• _BRIEF 1_
In the post on the Hejlsberg interview, what three things define components?
• _BRIEF 2_
Rewrite the part of the post on the Hejlsberg interview that begins at the words "After Holub’s nonsensical" and stops after "methods and events.", putting "Hejlsberg" in place of each "Anders".
• _BRIEF 3_
List every programming language named in the post on the Hejlsberg interview.

After Holub’s nonsensical article about getters and setters, it’s quite a
relief to read Anders
Hejlsberg interview
, especially since the C# architect is basically saying
the exact opposite of what Holub tried to say.

Anders emphasizes the fact that nowadays, developers need to think less in
terms of classes and more in terms of components (another debate that has
recently flared up in the Java community).

The way I see it, Components are a superset of Classes.  What exactly
differentiates components from classes is open for interpretation, but I like
Anders’ simplification:  while classes are about properties and methods
(PM), components are defined by PME:  properties, methods and events.

This observation makes both Properties and Events prime citizens of the
Component programming model, which explains why C# supports both of them
natively, while Java achieves this through interfaces (another language that has
native support for accessors but not events is Ruby).

I, for one, really wish that Java had native support at least for accessors,
so that we can finally drop the confusing "A read-write property is defined if
the Java class has two methods, getFoo() and setFoo().  In this case, the
name of the property is that of the method where you remove "get" and lowercase
the first letter of the remaining name".  Yikes.

Another topic that Anders discusses in this interview is delegates.

Ever since Microsoft’s initial attempts to add delegates to its own Java
Virtual Machine, Java developers have had a very strong bias against this
concept.  While creating an incompatible JVM is indeed something that
should be fiercely condemned, it’s a shame that the concept of delegates was
thrown away with it, because it makes a lot of sense in a language such as Java.

Anders gives several reasons why delegates are a good idea, but to me, the
one that’s most important is that delegates allow you to keep the amount of
classes and interfaces to a reasonable level.

Every Java developer who has written Swing applications (or any GUI, for that
matter) knows how Action objects quickly proliferate, making the whole
architecture hard to follow, not mentioning the number of objects that get
created just so that a callback method can be invoked.

• _ENTRIES SHOWN_
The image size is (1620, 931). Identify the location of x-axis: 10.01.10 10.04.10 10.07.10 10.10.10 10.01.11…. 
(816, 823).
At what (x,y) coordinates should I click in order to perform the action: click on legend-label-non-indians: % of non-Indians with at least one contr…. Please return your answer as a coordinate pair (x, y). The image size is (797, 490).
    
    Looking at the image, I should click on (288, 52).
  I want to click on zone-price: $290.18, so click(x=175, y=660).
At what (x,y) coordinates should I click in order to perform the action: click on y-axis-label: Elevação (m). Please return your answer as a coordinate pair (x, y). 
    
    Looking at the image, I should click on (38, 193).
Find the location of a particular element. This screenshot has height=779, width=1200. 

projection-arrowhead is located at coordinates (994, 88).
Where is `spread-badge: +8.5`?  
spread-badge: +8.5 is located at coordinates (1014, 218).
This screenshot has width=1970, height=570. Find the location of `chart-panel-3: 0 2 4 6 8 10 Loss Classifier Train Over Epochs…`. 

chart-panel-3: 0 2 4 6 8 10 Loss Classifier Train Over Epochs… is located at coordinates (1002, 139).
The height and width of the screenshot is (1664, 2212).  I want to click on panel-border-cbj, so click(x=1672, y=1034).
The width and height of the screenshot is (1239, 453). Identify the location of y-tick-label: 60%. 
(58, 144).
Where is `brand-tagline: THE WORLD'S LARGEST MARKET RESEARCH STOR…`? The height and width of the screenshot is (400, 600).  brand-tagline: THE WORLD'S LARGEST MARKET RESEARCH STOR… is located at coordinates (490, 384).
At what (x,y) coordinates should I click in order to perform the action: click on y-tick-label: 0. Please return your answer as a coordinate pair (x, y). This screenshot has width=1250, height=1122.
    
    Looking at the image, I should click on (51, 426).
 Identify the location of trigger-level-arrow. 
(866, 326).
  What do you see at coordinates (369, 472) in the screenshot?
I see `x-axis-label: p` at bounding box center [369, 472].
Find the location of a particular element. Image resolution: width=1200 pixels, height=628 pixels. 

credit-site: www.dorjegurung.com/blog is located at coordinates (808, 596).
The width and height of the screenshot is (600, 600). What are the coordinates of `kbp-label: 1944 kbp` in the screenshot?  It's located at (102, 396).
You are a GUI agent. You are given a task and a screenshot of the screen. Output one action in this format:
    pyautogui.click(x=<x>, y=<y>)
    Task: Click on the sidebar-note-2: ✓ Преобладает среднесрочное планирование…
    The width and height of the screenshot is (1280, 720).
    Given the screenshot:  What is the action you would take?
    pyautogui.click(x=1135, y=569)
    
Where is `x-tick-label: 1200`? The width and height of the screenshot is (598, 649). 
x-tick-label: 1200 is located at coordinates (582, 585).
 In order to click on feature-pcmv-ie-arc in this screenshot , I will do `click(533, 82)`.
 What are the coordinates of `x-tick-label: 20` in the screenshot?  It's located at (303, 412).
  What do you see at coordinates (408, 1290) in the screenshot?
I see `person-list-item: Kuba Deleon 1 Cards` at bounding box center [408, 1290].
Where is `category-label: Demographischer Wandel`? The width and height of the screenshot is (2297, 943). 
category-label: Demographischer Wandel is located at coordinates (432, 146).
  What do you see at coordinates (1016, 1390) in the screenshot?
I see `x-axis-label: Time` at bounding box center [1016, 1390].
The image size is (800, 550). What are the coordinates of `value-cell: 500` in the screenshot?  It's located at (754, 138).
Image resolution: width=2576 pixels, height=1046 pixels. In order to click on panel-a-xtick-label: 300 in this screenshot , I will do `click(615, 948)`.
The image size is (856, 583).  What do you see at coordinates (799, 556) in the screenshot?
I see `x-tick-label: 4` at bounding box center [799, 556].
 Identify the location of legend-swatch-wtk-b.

• _EXPECTED OUTPUT 1_
Properties, methods and events.

• _EXPECTED OUTPUT 2_
After Holub’s nonsensical article about getters and setters, it’s quite a
relief to read Hejlsberg
Hejlsberg interview
, especially since the C# architect is basically saying
the exact opposite of what Holub tried to say.

Hejlsberg emphasizes the fact that nowadays, developers need to think less in
terms of classes and more in terms of components (another debate that has
recently flared up in the Java community).

The way I see it, Components are a superset of Classes.  What exactly
differentiates components from classes is open for interpretation, but I like
Hejlsberg’ simplification:  while classes are about properties and methods
(PM), components are defined by PME:  properties, methods and events.

• _EXPECTED OUTPUT 3_
C#, Java, Ruby